*** Dataset records
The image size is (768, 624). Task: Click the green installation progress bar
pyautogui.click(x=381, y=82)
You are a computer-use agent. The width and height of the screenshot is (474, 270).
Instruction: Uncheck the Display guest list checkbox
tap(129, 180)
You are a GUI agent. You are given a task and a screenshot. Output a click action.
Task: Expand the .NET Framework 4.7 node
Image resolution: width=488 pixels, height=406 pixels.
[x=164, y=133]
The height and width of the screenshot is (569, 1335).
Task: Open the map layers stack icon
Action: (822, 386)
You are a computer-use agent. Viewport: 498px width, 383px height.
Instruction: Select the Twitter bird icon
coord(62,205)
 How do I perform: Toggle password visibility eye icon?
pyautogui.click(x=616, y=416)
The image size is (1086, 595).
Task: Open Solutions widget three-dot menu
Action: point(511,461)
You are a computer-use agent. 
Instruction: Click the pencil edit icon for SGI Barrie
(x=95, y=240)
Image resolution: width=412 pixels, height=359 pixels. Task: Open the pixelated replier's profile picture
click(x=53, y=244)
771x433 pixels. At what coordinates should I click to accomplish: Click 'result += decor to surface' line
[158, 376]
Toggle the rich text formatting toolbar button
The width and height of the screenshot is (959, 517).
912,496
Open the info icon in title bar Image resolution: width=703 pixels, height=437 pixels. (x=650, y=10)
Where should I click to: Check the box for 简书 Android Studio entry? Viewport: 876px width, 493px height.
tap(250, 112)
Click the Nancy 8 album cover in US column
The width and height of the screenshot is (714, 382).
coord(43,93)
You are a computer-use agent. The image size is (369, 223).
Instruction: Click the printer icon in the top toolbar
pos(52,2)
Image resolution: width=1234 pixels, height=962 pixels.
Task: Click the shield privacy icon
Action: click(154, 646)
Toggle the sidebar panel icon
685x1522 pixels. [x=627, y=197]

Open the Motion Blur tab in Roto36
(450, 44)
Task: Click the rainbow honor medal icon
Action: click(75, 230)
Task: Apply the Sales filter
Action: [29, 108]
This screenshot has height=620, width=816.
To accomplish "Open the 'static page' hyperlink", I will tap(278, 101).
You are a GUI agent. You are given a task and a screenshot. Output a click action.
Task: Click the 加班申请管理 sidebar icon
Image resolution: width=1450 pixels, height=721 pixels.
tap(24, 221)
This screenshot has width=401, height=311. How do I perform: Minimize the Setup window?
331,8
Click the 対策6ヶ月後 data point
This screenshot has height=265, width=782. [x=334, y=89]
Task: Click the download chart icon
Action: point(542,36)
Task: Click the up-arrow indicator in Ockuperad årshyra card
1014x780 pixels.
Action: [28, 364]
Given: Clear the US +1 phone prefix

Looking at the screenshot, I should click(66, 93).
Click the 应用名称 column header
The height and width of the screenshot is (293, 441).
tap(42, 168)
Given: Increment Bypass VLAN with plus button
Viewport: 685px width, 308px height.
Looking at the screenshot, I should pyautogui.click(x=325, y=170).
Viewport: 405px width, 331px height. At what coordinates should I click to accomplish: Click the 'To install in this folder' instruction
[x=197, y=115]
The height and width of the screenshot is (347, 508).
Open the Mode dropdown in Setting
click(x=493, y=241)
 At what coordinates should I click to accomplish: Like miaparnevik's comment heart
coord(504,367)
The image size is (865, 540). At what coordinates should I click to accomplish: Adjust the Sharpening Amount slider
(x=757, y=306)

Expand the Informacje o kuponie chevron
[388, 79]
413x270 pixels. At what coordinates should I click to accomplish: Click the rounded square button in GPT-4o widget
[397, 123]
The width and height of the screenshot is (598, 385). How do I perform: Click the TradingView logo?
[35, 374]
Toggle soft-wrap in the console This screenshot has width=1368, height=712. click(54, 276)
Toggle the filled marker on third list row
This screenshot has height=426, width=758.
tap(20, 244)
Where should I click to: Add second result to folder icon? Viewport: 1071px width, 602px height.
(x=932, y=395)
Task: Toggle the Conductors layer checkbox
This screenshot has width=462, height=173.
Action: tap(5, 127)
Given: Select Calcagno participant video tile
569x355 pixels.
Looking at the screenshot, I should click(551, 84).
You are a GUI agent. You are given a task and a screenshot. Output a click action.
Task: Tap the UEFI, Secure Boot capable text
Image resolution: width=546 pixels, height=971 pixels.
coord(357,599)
******
- [What you need to do] Put the lines of the entries, from the line containing "Viewport: 405px width, 331px" through the last line of the entries, into a Markdown table with the columns Row and Line, numbering each row and leaving out blank lines.

- [Answer in full]
| Row | Line |
|---|---|
| 1 | Viewport: 405px width, 331px height. At what coordinates should I click to accomplish: Click the 'To install in this folder' instruction |
| 2 | [x=197, y=115] |
| 3 | The height and width of the screenshot is (347, 508). |
| 4 | Open the Mode dropdown in Setting |
| 5 | click(x=493, y=241) |
| 6 |  At what coordinates should I click to accomplish: Like miaparnevik's comment heart |
| 7 | coord(504,367) |
| 8 | The image size is (865, 540). At what coordinates should I click to accomplish: Adjust the Sharpening Amount slider |
| 9 | (x=757, y=306) |
| 10 | Expand the Informacje o kuponie chevron |
| 11 | [388, 79] |
| 12 | 413x270 pixels. At what coordinates should I click to accomplish: Click the rounded square button in GPT-4o widget |
| 13 | [397, 123] |
| 14 | The width and height of the screenshot is (598, 385). How do I perform: Click the TradingView logo? |
| 15 | [35, 374] |
| 16 | Toggle soft-wrap in the console This screenshot has width=1368, height=712. click(54, 276) |
| 17 | Toggle the filled marker on third list row |
| 18 | This screenshot has height=426, width=758. |
| 19 | tap(20, 244) |
| 20 | Where should I click to: Add second result to folder icon? Viewport: 1071px width, 602px height. |
| 21 | (x=932, y=395) |
| 22 | Task: Toggle the Conductors layer checkbox |
| 23 | This screenshot has width=462, height=173. |
| 24 | Action: tap(5, 127) |
| 25 | Given: Select Calcagno participant video tile |
| 26 | 569x355 pixels. |
| 27 | Looking at the screenshot, I should click(551, 84). |
| 28 | You are a GUI agent. You are given a task and a screenshot. Output a click action. |
| 29 | Task: Tap the UEFI, Secure Boot capable text |
| 30 | Image resolution: width=546 pixels, height=971 pixels. |
| 31 | coord(357,599) |